Tiny devices to feed advances in food safety and quality

The GoodFood project aims to do just that by using micro and nanotechnology to develop portable devices to detect toxins, pathogens and chemicals in foodstuffs on the spot. Food samples would no longer have to be sent to a laboratory for tests – a comparatively lengthy and costly procedure – but could be analysed for safety and quality at the farm, during transport or storage, in a processing or packaging centre or even in a supermarket.

“The aim is to achieve full safety and quality assurance along the complete food chain,” explains Carles Cané, the coordinator of the IST programme-funded project at the National Microelectronics Centre in Spain.

Sensors used for screening

The tiny biomechanical and microelectronic sensors can be used to screen for virtually any pathogen or toxin in any produce, although the project partners are focusing their research on quality and safety analysis for dairy goods, fruit and wine.

For the dairy sector they are developing a device based on a fluorescent optical biosensor that measures the reaction of a probe coated with antibodies when it comes into contact with antibiotics present in milk or other dairy products. Though the use of antibiotics as growth enhancers is prohibited in dairy cattle in Europe, farmers are permitted to employ them to treat ailments affecting individual animals. These can enter the milk and could prove harmful to consumers – especially if they end up in baby food – by creating cumulative resistance to antibiotic treatments.

Checking milk for antibiotic residues is typically carried out with a non-reusable litmus paper testing kit. An electronic device of the kind being developed by GoodFood would make the tests faster, cheaper and more accurate.

The same would be true, the project partners say, if a microelectronic device is used to detect pathogens such as salmonella and listeria bacteria in milk, cheese and other dairy products. The partners are therefore also developing a device using DNA biochips to detect pathogens – a technique that could also be applied to determine the presence of different kinds of harmful bacteria in meat or fish, or fungi affecting fruit. Other sensors based on an immunodiagnostic microarray will be developed to identify pesticides on fruit and vegetables.

To date detecting the presence of bacteria or pesticides in different foodstuffs has only been possible by sending samples, usually selected at random, to a laboratory and waiting hours or even days for the results. A portable device would not only accelerate the testing procedure, but would allow more tests to be carried out on more produce samples, increasing the overall safety of the food.

Improving quality as well as safety

Improving food safety is not the only goal of the project, however, which is also planning to use micro- and nano-sensors to increase food quality, with evident benefits not just for consumers but also farmers and processors.

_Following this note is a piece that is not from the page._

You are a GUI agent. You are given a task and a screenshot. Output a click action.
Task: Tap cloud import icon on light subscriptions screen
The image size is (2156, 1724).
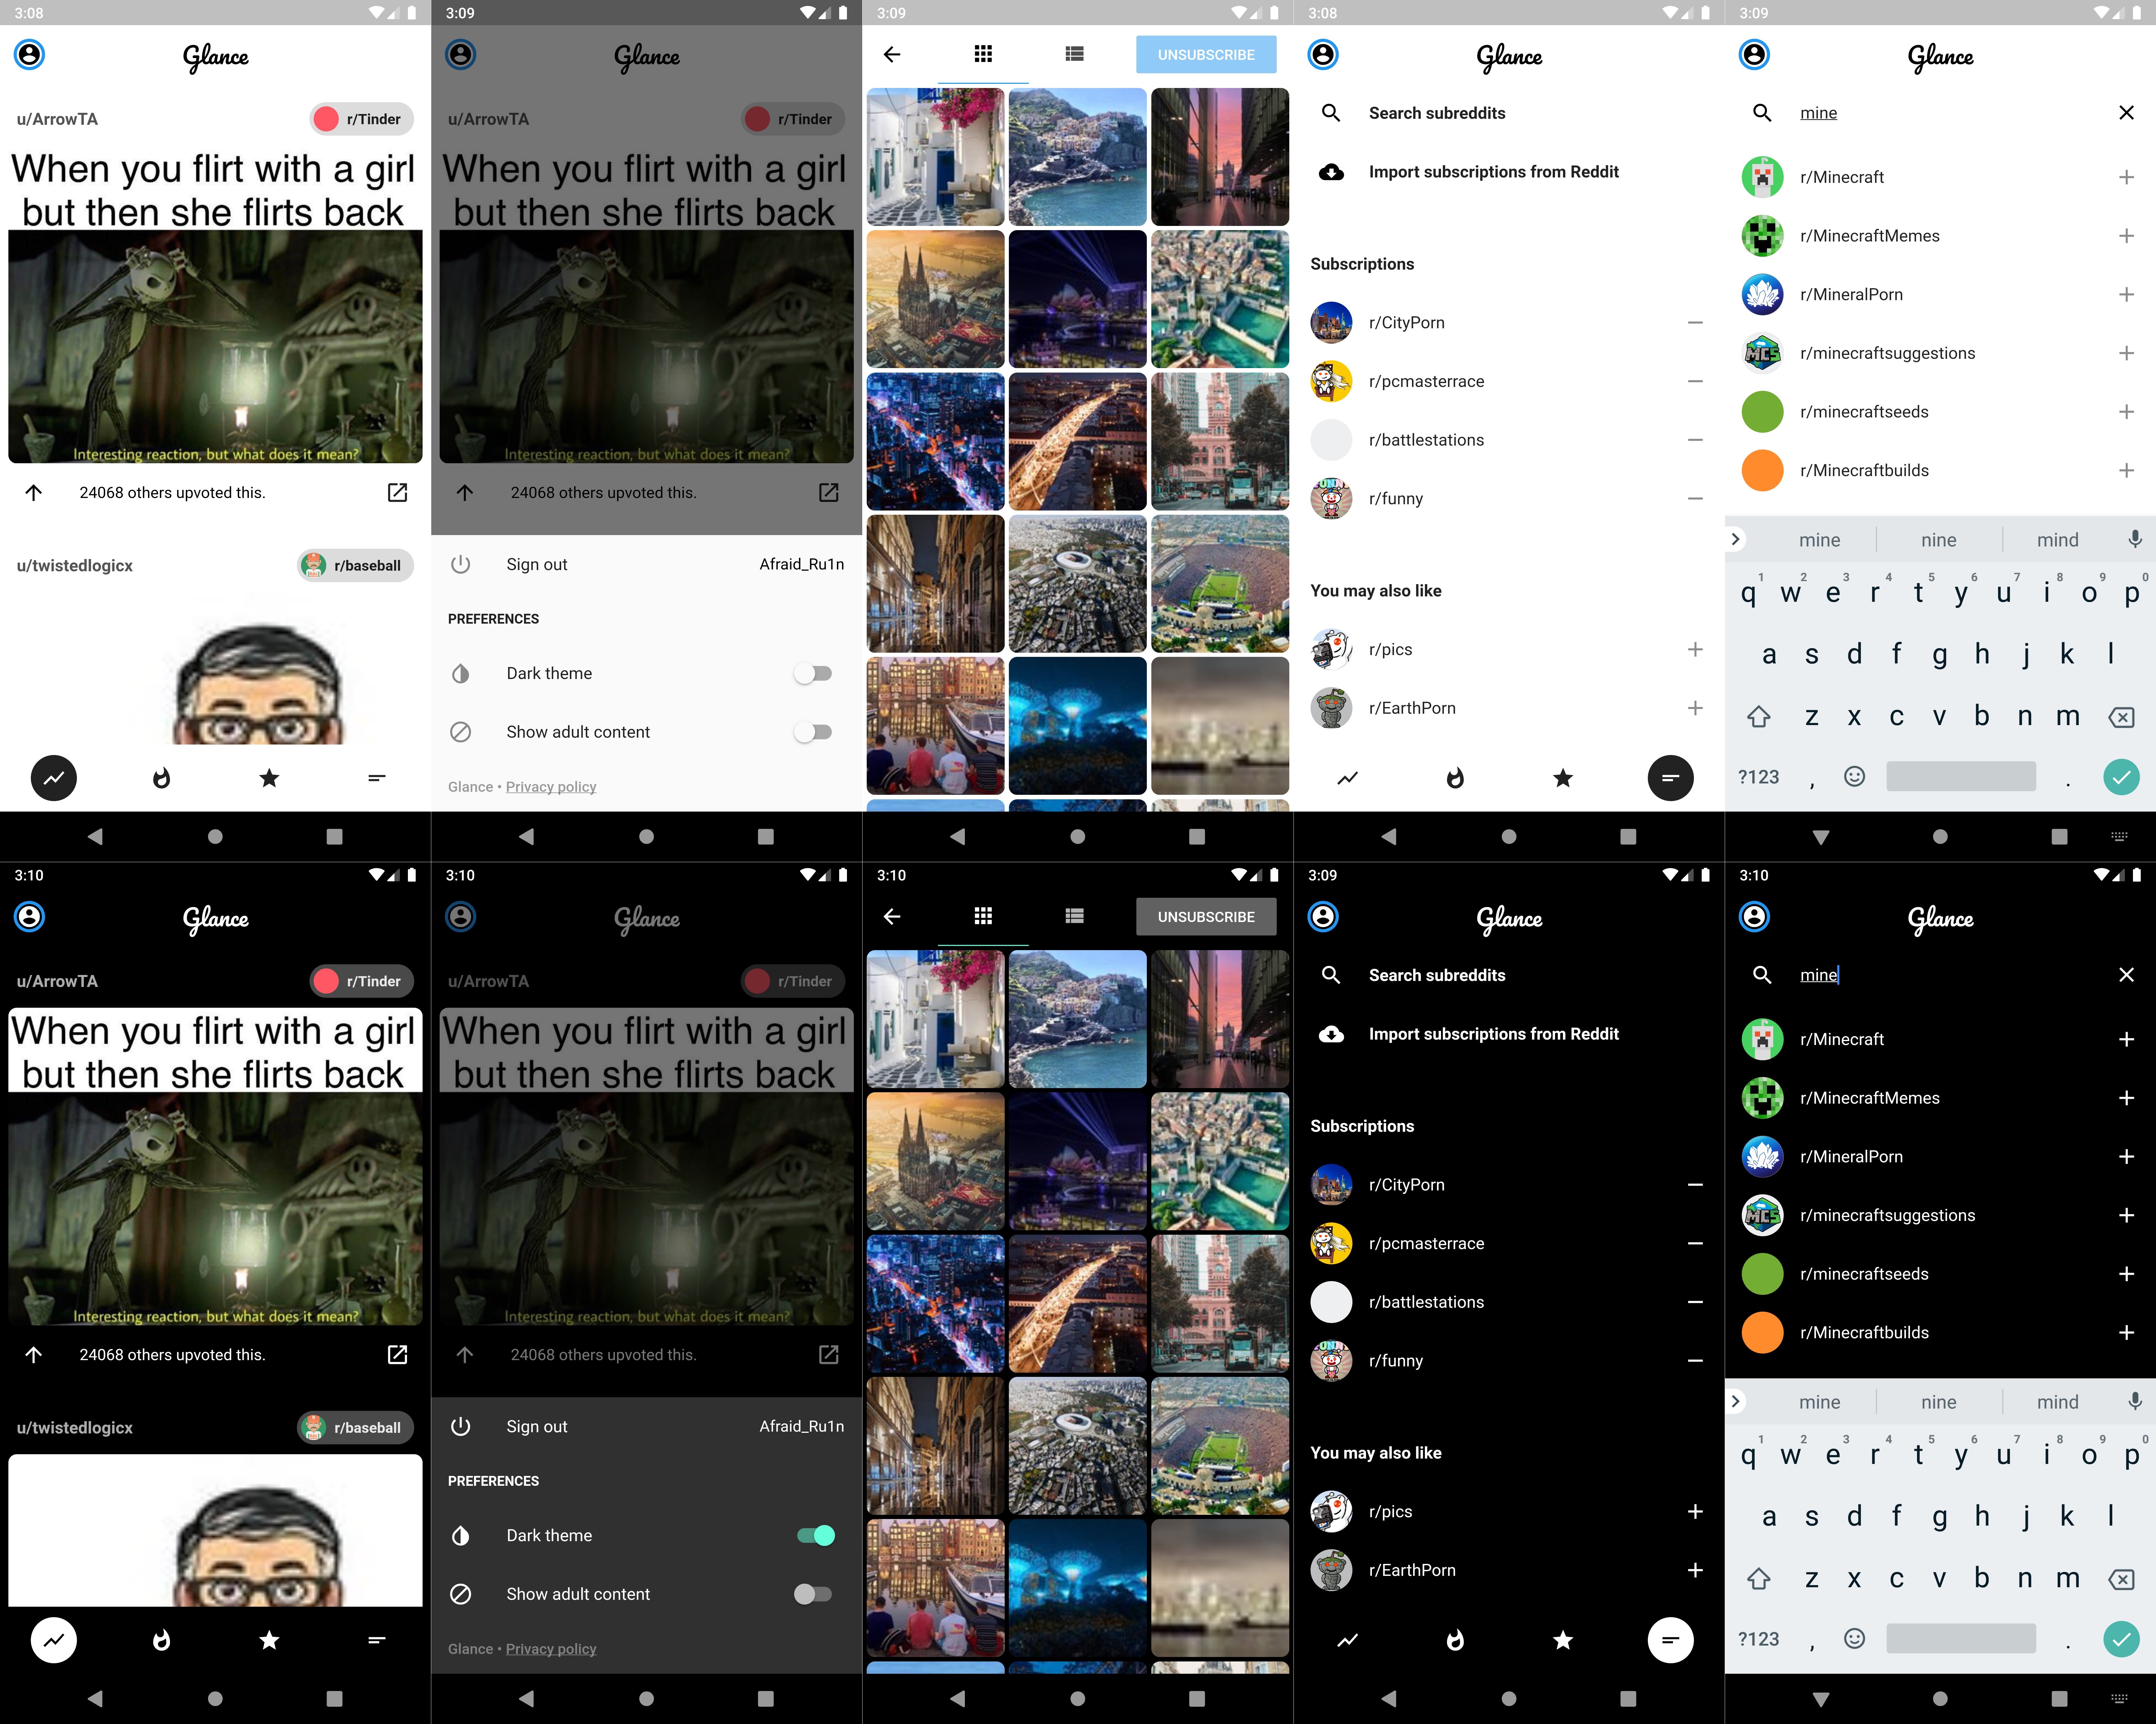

Sensors that measure the quantity of oxygen and ethylene – a gas produced by fruit as it ripens – in fridges where unripe fruit is stored for months until it is ready to go on sale would give suppliers greater control over how well the produce is being maintained. Employed on the farm, sensors to measure environmental and climatic conditions would give farmers important information about their crops, especially when the sensors are connected wirelessly to an analysis system.

This and other systems developed by the project are being tested over the course of this year at a vineyard near Florence in Italy where the grapes due to be harvested in September will have grown under the watchful eye of the GoodFood sensors.

“Wine making is a precise art and a difference of a few days in when the grapes are picked can make a huge difference in the quality of the wine,” the coordinator notes.

With the GoodFood system, the Florence vineyard owner can look forward to 2006 being an excellent vintage. In the future other farmers, processors and consumers will also benefit from better and safer food, with Cané expecting the project’s research to lead to commercial systems, initially for testing and monitoring more expensive foodstuffs such as wine and baby food and eventually for other produce.